Sana’a, NU Online
Umat Muslim di seluruh penjuru dunia tengah menikmati perayaan hari raya Idul Adha. Mereka beramai-ramai menyembelih hewan kurban. Mulai dari kambing, sapi, hingga unta. Di hari raya kurban, mereka menikmati hidangan yang melimpah dan enak.
Namun, hal itu tidak terjadi di Yaman. Bahkan, untuk sekadar makan sehari sekali saja Muslim di sana kesulitan. Apalagi menikmati hidangan yang lezat sebagaimana yang dimakan saudara-saudara mereka di tempat lain pada hari raya Idul Adha. Tidak lain, itu semua disebabkan perang saudara yang berlarut-larut.
Akibat perang, Yaman mengalami krisis yang memprihatinkan. Termasuk dalam hal hewan kurban. Di samping kondisi hewan kurban yang mengenaskan, harganya juga gila-gilaan.
Di pasar ternak Noqum di Sana’a Timur misalnya. Kambing dan sapi di pasar itu menunjukkan kondisi yang tidak bagus karena kekurangan gizi.
Salah seorang pembeli Hosen ar-Rajawi dan enam anggota keluarganya hendak membeli sapi untuk disembelih di hari raya kurban. Ia mengeluhkan harga hewan kurban yang membumbung tinggi. Dikutip Xinhua, Idul Adha tahun lalu harga sapi 350 ribu rial Yaman (636,36 dolar AS), sementara Idul Adha tahun ini naik mencapai 1 juta rial.
Salah seorang pedagang ternak Mohammed al-Firsi mengungkapkan kalau kenaikan harga disebabkan harga pakan ternak, bahan bakar, dan air yang juga ikut naik.
Merujuk laporan Perserikatan Bangsa-Bangsa (PBB), ada 22,2 juta warga Yaman yang hidupnya bergantung pada bantuan dan 8,4 juta dari 29 juta warga Yaman berjuang untuk mendapatkan makanan di hari-hari berikutnya.

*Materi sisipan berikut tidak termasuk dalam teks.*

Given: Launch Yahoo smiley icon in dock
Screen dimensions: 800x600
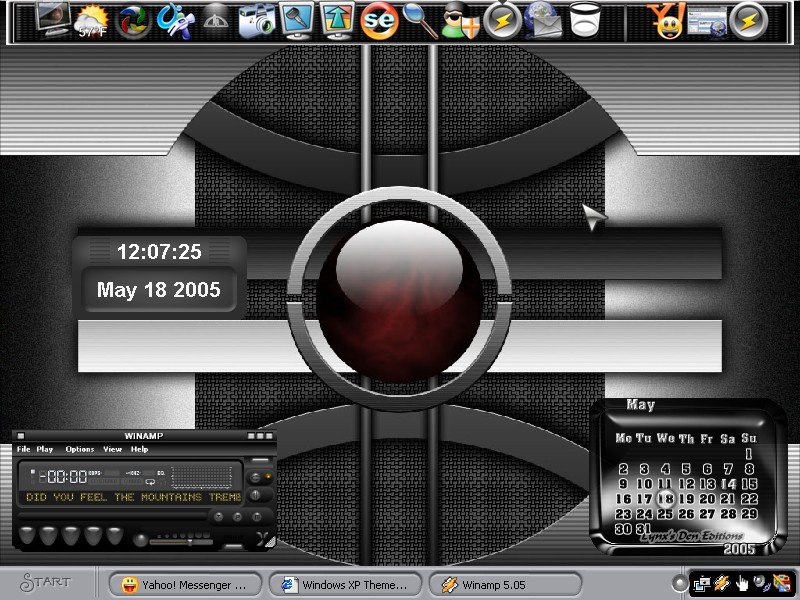Looking at the screenshot, I should [667, 21].
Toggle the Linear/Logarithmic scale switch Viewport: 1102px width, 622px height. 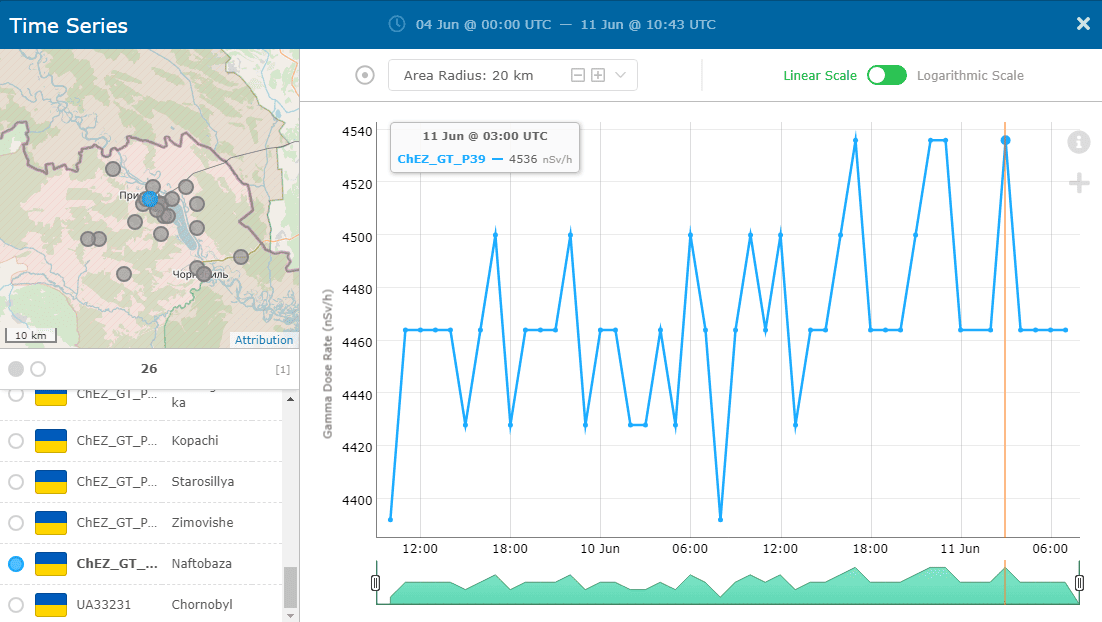(886, 75)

Yaman didera perang saudara sejak 2014 silam, saat kelompok Houthi yang disokong Iran merebut beberapa wilayah Yaman dan menguasainya. Yaman di bawah pemerintahan Abd Rabbu Mansour Hadi berupaya menghalau Houthi dengan berbagai cara. Salah satunya dengan meminta bantuan pasukan koalisi Arab Saudi. Hingga hari ini, perang saudara masih terus berkecamuk di Yaman. Belum ada tanda-tanda kapan akan berakhir. (Red: Muchlishon)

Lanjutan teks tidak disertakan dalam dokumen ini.